The other night, my husband and I had an argument.

Not very uplifting, and I won't bore you with the details. Suffice to say it was about one of the two main subjects married people tend to fight over, and it wasn't about sex.

The argument came pretty much out of nowhere, and our son was in the bath in the next room. He was playing away, chatting to himself, even as I stormed, and husband snapped.

Later on our son came downstairs to kiss me goodnight, and made no mention of the parental explosion. I put it to the back of my mind, still angry.

The next morning, he came downstairs with his bear, and told me, "My bear's said I have to pack my clothes and leave".

A knot formed deep in my stomach. Some of these words he'd overheard from me the night before. What had gone on in his mind? What had he understood?

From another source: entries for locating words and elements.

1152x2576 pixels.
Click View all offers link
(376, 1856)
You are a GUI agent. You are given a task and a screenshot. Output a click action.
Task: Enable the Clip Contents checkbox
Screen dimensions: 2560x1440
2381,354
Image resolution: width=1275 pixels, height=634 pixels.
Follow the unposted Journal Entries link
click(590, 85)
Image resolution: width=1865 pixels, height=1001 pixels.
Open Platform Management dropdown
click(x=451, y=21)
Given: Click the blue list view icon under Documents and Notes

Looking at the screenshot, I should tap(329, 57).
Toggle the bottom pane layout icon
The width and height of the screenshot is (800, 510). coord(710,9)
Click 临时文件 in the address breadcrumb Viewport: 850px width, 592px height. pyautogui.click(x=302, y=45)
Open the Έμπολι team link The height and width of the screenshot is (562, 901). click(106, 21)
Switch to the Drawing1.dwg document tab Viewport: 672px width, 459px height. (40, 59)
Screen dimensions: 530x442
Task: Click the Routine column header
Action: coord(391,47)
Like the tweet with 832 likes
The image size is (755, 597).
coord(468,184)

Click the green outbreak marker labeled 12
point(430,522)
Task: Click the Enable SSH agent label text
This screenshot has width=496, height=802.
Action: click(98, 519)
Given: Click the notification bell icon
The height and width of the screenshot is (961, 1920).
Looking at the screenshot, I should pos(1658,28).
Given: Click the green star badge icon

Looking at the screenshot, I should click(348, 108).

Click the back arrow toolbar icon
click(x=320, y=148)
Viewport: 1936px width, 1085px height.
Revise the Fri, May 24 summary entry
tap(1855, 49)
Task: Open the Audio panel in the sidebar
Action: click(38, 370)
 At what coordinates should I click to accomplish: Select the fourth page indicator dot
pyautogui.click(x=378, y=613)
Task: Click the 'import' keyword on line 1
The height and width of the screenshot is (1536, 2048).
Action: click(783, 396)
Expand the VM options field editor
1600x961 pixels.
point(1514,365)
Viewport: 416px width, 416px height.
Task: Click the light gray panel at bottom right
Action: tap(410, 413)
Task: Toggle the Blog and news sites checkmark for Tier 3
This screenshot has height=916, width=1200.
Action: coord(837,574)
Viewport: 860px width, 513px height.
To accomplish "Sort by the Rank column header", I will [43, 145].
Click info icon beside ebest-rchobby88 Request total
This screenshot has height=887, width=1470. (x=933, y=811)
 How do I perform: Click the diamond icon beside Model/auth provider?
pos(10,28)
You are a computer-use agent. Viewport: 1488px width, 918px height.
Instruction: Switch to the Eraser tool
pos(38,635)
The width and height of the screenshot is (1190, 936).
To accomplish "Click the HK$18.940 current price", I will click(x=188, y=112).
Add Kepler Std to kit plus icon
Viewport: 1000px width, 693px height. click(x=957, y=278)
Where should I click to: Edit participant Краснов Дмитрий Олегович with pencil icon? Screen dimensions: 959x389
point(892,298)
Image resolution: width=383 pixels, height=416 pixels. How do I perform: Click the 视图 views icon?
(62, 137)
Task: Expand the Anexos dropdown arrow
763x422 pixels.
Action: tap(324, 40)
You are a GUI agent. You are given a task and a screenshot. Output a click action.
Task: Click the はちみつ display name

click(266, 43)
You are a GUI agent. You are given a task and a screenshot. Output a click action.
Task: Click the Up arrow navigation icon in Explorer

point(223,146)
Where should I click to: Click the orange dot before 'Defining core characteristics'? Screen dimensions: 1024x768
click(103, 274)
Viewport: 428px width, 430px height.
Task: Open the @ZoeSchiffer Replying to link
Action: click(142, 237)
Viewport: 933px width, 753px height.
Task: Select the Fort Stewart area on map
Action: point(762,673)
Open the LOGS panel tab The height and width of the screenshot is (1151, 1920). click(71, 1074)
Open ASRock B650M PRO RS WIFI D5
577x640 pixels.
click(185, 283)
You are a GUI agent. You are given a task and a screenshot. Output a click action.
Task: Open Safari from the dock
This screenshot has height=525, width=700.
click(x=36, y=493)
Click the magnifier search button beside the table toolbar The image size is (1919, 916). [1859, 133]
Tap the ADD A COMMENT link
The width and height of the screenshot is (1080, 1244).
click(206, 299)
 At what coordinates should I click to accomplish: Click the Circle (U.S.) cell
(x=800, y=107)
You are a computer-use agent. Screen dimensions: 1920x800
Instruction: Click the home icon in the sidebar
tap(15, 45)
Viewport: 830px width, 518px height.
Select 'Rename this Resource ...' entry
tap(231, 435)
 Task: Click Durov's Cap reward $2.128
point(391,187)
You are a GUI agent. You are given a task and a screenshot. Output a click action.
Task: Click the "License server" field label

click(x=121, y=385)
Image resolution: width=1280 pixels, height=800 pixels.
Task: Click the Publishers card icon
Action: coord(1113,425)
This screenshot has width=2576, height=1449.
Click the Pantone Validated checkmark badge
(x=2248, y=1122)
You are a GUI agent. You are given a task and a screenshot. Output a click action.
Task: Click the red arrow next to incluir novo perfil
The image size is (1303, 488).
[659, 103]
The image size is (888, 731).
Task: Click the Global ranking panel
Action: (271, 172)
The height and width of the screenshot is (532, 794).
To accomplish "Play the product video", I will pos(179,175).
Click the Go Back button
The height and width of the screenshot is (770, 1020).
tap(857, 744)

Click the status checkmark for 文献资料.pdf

How had he come to the decision to use his bear to represent his anxiety? Which elements were conscious, and which unconscious? What had I meant by the words I'd used?

I took him onto my lap and said firmly that no one was leaving, that mummies and daddies sometimes had a fight, but that it was normal, and we would make up, that we hadn't yet, but we would.

He pushed his face into my neck and we sat together in silence. The room was in shadow, and it was a cold morning. I asked him to fetch my husband, who was making breakfast in the kitchen. He and I went into another room to make up.

Except that we didn't — the fight, perhaps to the astonishment of both of us, rekindled. Although it didn't lead to shouting (too aware of an audience), we were in a dark and narrow impasse, walls of resentment and misunderstanding penning us in, and we couldn't move forwards or backwards. I wanted an apology. He wanted exoneration. I left the room. The morning wore on.

We tried again at lunchtime, while the children were at school. In excruciatingly slow and halting sentences, we said again, like robots, the things that we were each upset by. No shouting, but no emergence from the impasse. We both worked silently, me upstairs, him downstairs, until it was time for me to fetch the children.

On the way home, my daughter had a headache, and my son collected daisies, dandelions, and violets. I told them that mummy and daddy still hadn't patched things up, and asked for their help.

When we got back, our son went straight to give some of his flowers to his father, and the rest to me. He took me upstairs to where my husband was working, and announced, "You need to say sorry to each other". He had to take a big puff of air to say this, his chest was pushed out, and he stood tall. The words came out of him as though they were large and important animals, difficult to swallow whole. He looked ceremoniously at each of us in turn. He waited.

We faltered, and mumbled, and said we forgave each other, and that we were sorry. The late afternoon sunshine filtered through the windows. The television drummed out Horrid Henry downstairs. Our son nodded, turned on his heel, and left. We kissed, and felt ashamed.